▶ **Activity**
Scan the entries for the word "height" and return every line that has it.

▶ **Supplied records**
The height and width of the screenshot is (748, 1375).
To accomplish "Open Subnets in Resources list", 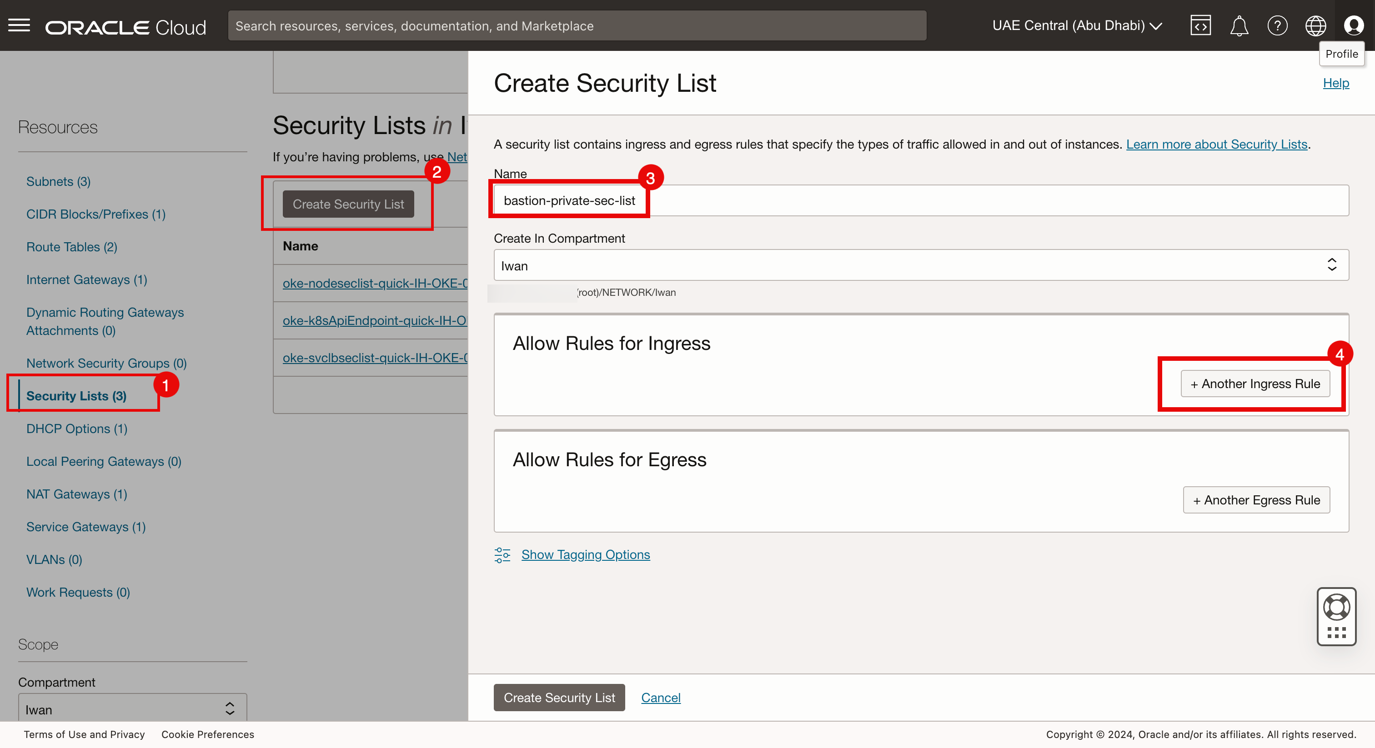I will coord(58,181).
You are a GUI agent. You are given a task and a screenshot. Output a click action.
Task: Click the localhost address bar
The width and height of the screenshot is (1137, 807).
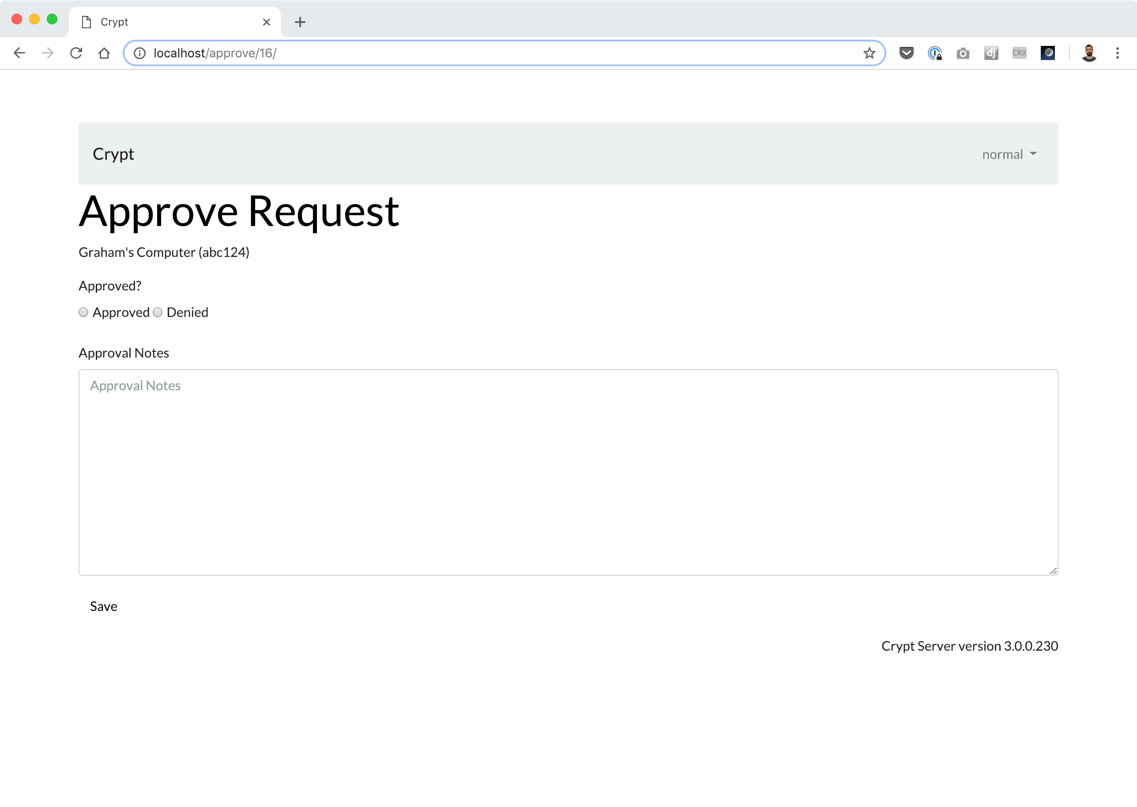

▶ **Result**
The height and width of the screenshot is (748, 1375).
The width and height of the screenshot is (1137, 807).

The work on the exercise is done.